Revaloriser le travail des femmes

par Christine Flitner

Les femmes ont plein de raisons de faire la grève. L’une d’elles, c’est la sous-évaluation générale et persistante des professions dites « féminines », à savoir tous les métiers qui ont quelque chose à voir avec les soins et l’assistance d’enfants, de personnes malades, âgées ou dépendantes. Des métiers qui nécessitent soi-disant des qualités « féminines ».

On retrouve toutes ces tâches aussi dans les ménages privés. Là aussi, elles sont effectuées en majorité par les femmes, la plupart du temps sans rémunération. Même si la société ne peut fonctionner sans ces prestations de soins et d’assistance, elles ne sont pratiquement pas reconnues. Ce manque de reconnaissance se ressent aussi lorsque ce travail est fait au niveau professionnel. Les emplois dans le domaine des soins et de l’assistance (« Care ») sont souvent mal payés et les conditions de travail y sont souvent insuffisamment réglementées et contrôlées.

Mais ce n’est pas tout : les institutions d’accueil et de soins sont de plus en plus obligées de faire des économies et de rationaliser, ce qui a aussi une répercussion négative sur l’embauche et les salaires.

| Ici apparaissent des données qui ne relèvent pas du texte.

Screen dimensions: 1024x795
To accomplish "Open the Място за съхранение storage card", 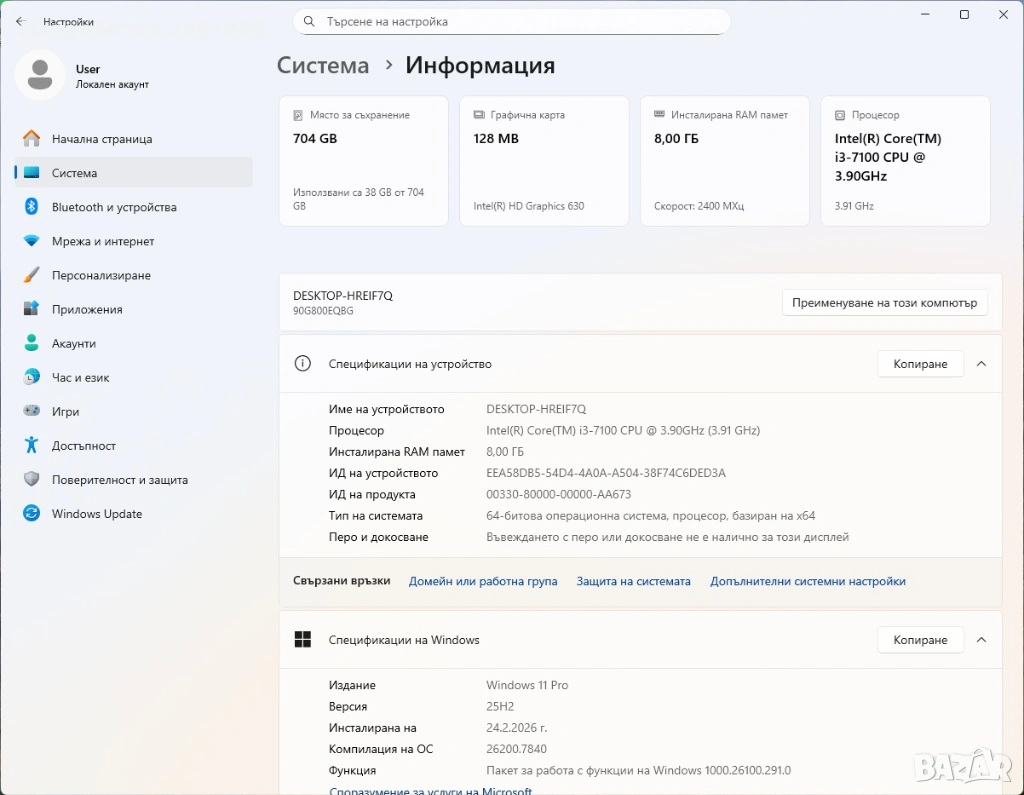I will click(362, 161).
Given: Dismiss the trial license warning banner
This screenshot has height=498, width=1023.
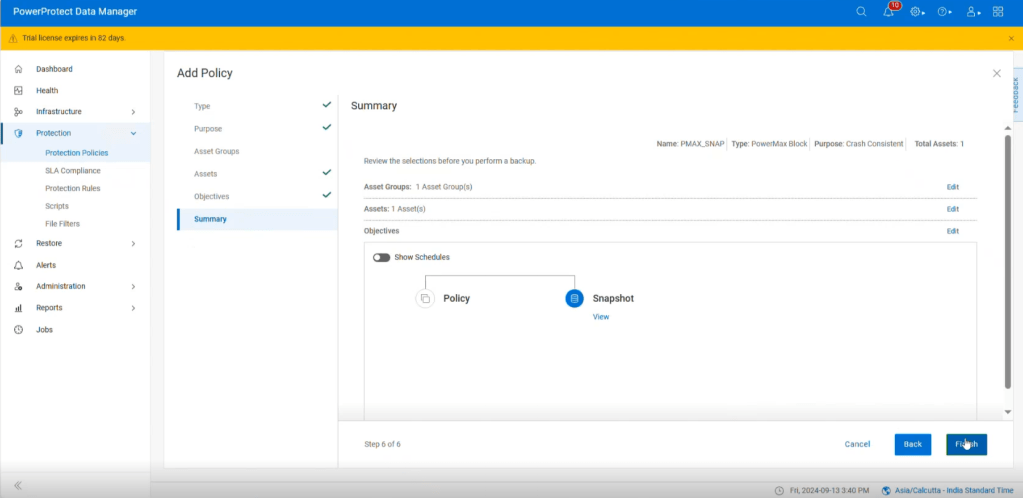Looking at the screenshot, I should pos(1011,38).
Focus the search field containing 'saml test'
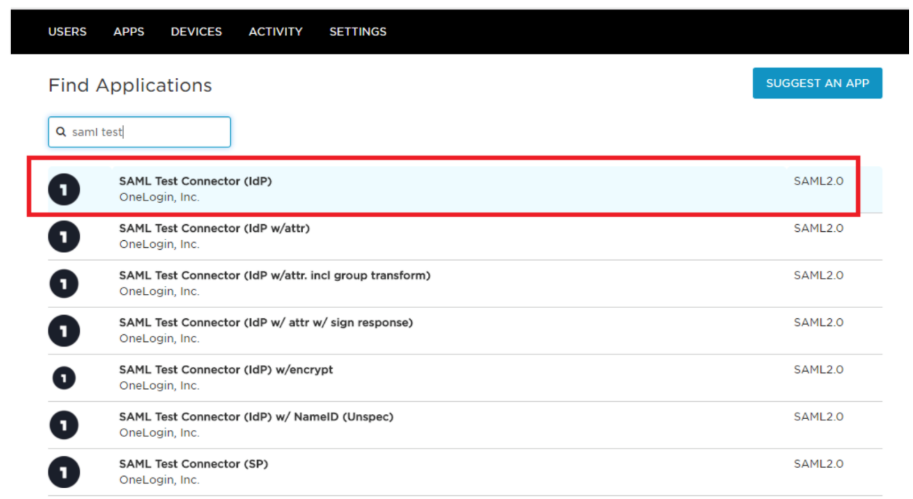The height and width of the screenshot is (499, 913). click(x=148, y=132)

On peut le constater à de nombreux endroits : certes les crèches s’agrandissent constamment, mais les conditions de travail n’y sont pas réglementées et on y pratique souvent de la sous-enchère salariale à grande échelle en exploitant des stagiaires qui espèrent obtenir une place de formation par la suite. Une pratique qui a cours même dans des structures touchant des subventions publiques.

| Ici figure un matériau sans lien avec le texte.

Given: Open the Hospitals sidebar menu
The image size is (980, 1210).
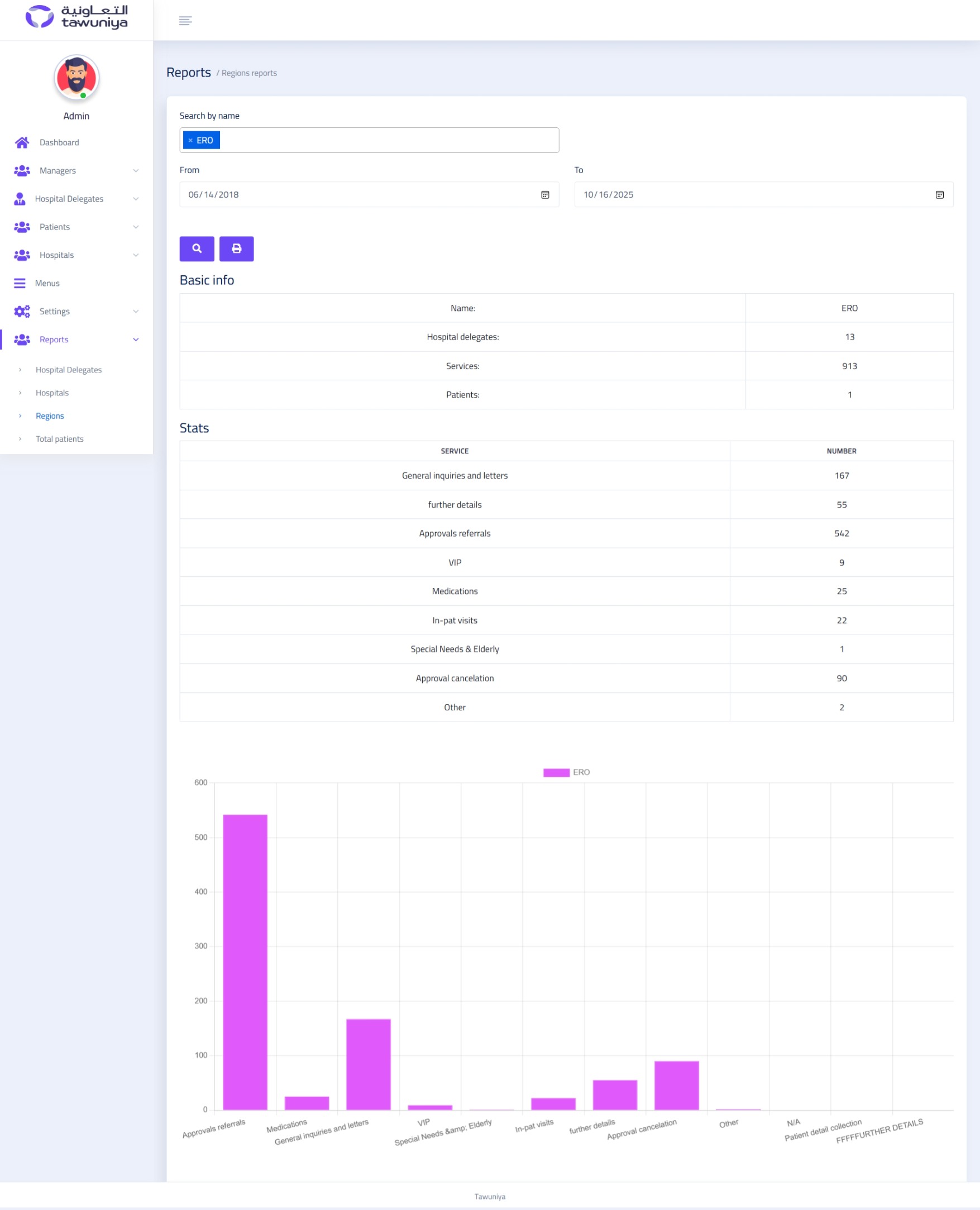Looking at the screenshot, I should 56,255.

Le domaine des soins est également concerné par le manque de reconnaissance. Le travail dans la santé est exigeant, il revêt une forte pénibilité physique et psychique. Mais les salaires ne correspondent pas aux exigences, la dotation en personnel ne correspond pas aux besoins réels et les plans de service ne sont pas compatibles avec des engagements extra-professionnels.

Les conditions de travail dans les soins de longue durée sont aussi très problématiques, en particulier pour les auxiliaires de vie dans les ménages privés (« accompagnement 24h sur 24 »). Dans ce domaine, la Confédération et les cantons éludent le problème depuis des années et ne parviennent pas à établir des conditions décentes ni à régler de manière adéquate la question des services de piquet ou de garde (par une subordination à la loi sur le travail).

Le monde politique doit admettre que les besoins augmentent dans le domaine des soins et de l’assistance. Avec la hausse de l’espérance de vie et de l’activité professionnelle des femmes, la demande en termes de services professionnels et de structures publiques augmente continuellement. L’État se doit d’investir dans ce secteur et mettre sur pied une offre abordable et à la hauteur des besoins.

Nous voulons des salaires appropriés et des conditions de travail bien réglementées dans le domaine des soins et de l’assistance et ce, grâce à des contrats d’engagement de droit public ou par des conventions collectives de travail (CCT). Le travail des auxiliaires de vie dans les ménages privés doit être soumis à la loi sur le travail et les services de piquet doivent être dûment rémunérés. C’est la raison pour laquelle nous ferons grève le 14 juin.